Metadata-Version: 2.1
Name: ptmultiviews
Version: 1.0.0
Summary: Apache Multiviews detection & enumeration tool
Home-page: https://www.penterep.com/
Author: Penterep
Author-email: info@penterep.com
License: GPLv3+
Classifier: Programming Language :: Python :: 3
Classifier: Programming Language :: Python :: Implementation :: CPython
Classifier: Environment :: Console
Classifier: Topic :: Security
Classifier: License :: OSI Approved :: GNU General Public License v3 or later (GPLv3+)
Requires-Python: >=3.6
Description-Content-Type: text/markdown
License-File: LICENSE

[![penterepTools](https://www.penterep.com/external/penterepToolsLogo.png)](https://www.penterep.com/)


# PTMULTIVIEWS
> Apache Multiviews detection & enumeration tool

ptmultiviews is a tool that allows for detection and exploitation of Apache Multiviews. <br/>
ptmultiviews can exploit Apache Multiviews by enumerating all alternatives for requested resource - this leads to an easy revelation of files that would be otherwise hard to find, such as backup files.


## Installation
```
pip install ptmultiviews
```

## Add to PATH
If you cannot invoke the script in your terminal, its probably because its not in your PATH. Fix it by running commands below.

> Add to PATH for Bash
```bash
echo "export PATH=\"`python3 -m site --user-base`/bin:\$PATH\"" >> ~/.bashrc
source ~/.bashrc
```

> Add to PATH for ZSH
```bash
echo "export PATH=\"`python3 -m site --user-base`/bin:\$PATH\"" >> ~/.zshhrc
source ~/.zshhrc
```

## Usage examples

```
ptmultiviews -u https://www.example.com/                          # Test single URL for MultiViews vulnerability and retrieve alternatives
ptmultiviews -u https://www.example.com/ -co                      # Test single URL for MultiViews vulnerability without enumeration
ptmultiviews -u https://www.example.com/index.php -o output.txt   # Saves enumerated files to output.txt
ptmultiviews -f urlList.txt                                       # Enumerate all files from urlList
```


### Options:

```
-u   --url                 <url>           Connect to URL
-f   --file                <file>          Load list of URLs from file
-d   --domain              <domain>        Domain to test (use with <file> argument)
-co  --check-only                          Check for multiviews without enumerating
-wr  --with-requested-url                  Includes requested source among enumerated results
-wd  --without-domain                      Enumerated files will be printed without domain
-t   --threads             <threads>       Set number of threads (default 20)
-p   --proxy               <proxy>         Set proxy (e.g. http://127.0.0.1:8080)
-T   --timeout             <timeout>       Set timeout (default 10)
-c   --cookie              <cookie>        Set cookie
-ua  --user-agent          <ua>            Set User-Agent header
-H   --headers             <header:value>  Set custom header(s)
-o   --output              <output>        Save output to file
-r   --redirects                           Follow redirects (default False)
-C   --cache                               Cache HTTP communication (load from tmp in future)
-v   --version                             Show script version and exit
-h   --help                                Show this help message and exit
-j   --json                                Output in JSON format
```

## Dependencies

```
requests
validators
ptlibs
```

## Version History
```
1.0.0
    - Code improvements
    - Updated for ptlibs 1.0.0
0.0.1 - 0.0.3
    - Alpha releases
```

## License

Copyright (c) 2023 Penterep Security s.r.o.

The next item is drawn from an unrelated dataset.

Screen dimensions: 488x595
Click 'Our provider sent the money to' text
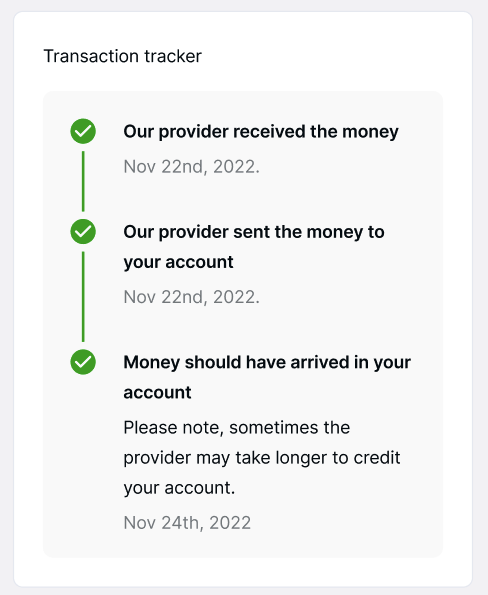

ptmultiviews is free software: you can redistribute it and/or modify it under the terms of the GNU General Public License as published by the Free Software Foundation, either version 3 of the License, or (at your option) any later version.

ptmultiviews is distributed in the hope that it will be useful, but WITHOUT ANY WARRANTY; without even the implied warranty of MERCHANTABILITY or FITNESS FOR A PARTICULAR PURPOSE. See the GNU General Public License for more details.

You should have received a copy of the GNU General Public License along with ptmultiviews. If not, see https://www.gnu.org/licenses/.

## Warning

You are only allowed to run the tool against the websites which
you have been given permission to pentest. We do not accept any
responsibility for any damage/harm that this application causes to your
computer, or your network. Penterep is not responsible for any illegal
or malicious use of this code. Be Ethical!